Since Adderall (a mixture of amphetamine and dextroamphetamine) and Ritalin (methylphenidate, a drug with pharmacological effects very similar to cocaine's) enhance the performance of people diagnosed with ADD, and since Major League Baseball has decided to give medical exemptions to people with that diagnosis, this "loophole" is not an accident; it's a deliberate policy decision. Presumably Tierney thinks the recent diagnoses are mistaken or fraudulent. But maybe a bunch of baseball players with bona fide, genuine ADD (not the fake kind) were self-medicating until the amphetamine ban and have now decided to come out of the shadows. The New York Times lends support to that hypothesis:

Dr. Steven Safren, an associate professor of psychology at Harvard Medical School, said it was estimated that 2 to 6 percent of the adult population had attention deficit disorder.

Rob Manfred, baseball's executive vice president for labor relations and the official most directly involved with the drug-testing programs, said Tuesday night that the commissioner's office was not overly concerned about the increase in attention deficit disorder exemptions.

"Nobody really knows why it jumped," he said, noting that 103 therapeutic-use exemptions out of a baseball population of 1,354 players in 2007 meant 7.6 percent of those players were claiming attention deficit disorder as an affliction, a percentage not that much out of line with the general adult population.

Dr.

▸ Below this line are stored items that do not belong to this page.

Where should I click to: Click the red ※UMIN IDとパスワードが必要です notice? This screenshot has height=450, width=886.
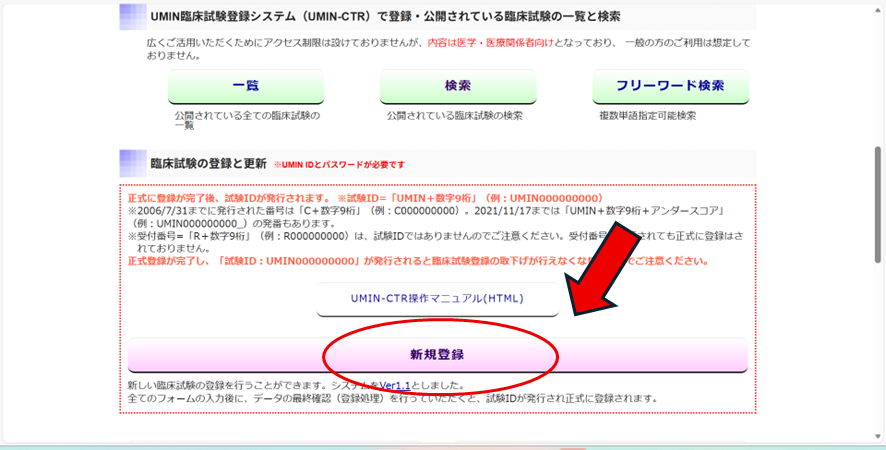coord(339,164)
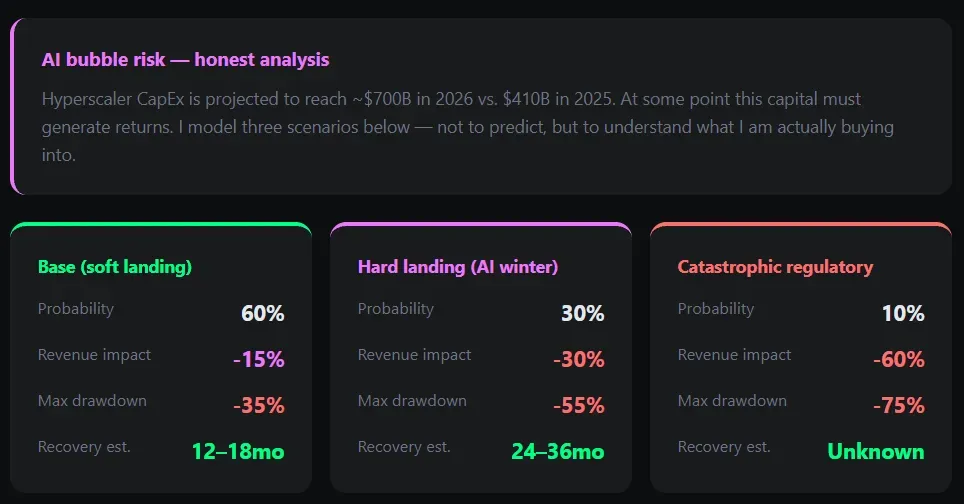964x504 pixels.
Task: Click "Revenue impact" label in the Catastrophic regulatory card
Action: tap(734, 355)
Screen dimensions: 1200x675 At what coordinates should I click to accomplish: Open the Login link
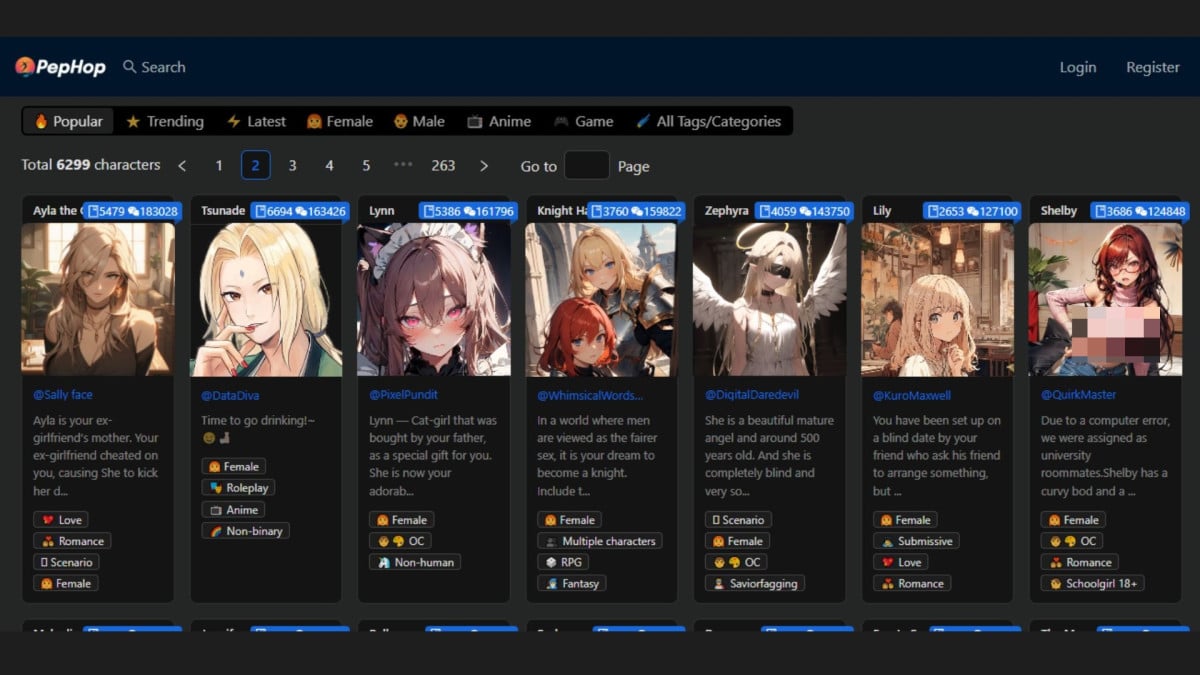pyautogui.click(x=1077, y=67)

Safren, asked about baseball's numbers, and the surge from 28 exemptions to 103 in one year, said: "It certainly is a big jump. It could be that people weren't disclosing it. At the same time, the percentage is at the high end."

Intriguingly coincidental as the spike in ADD diagnoses looks, a more important question is why this is any of Tierney's business. "We shouldn't have to have hearings like this all the time to stay on top of these problems with baseball," he said. They don't have to, of course; they choose to. They can stop anytime they want. And given that the Constitution does not grant Congress any authority to dictate the rules by which baseball is played, that would be a good idea. 

Nor is it clear what "problems with baseball" Tierney has in mind. Amphetamines were first marketed in the United States in 1932. Seventy-four years later, Major League Baseball, under government pressure, told players to stop using them. This does not seem like an emergency of any kind, let alone one that should occupy the federal government.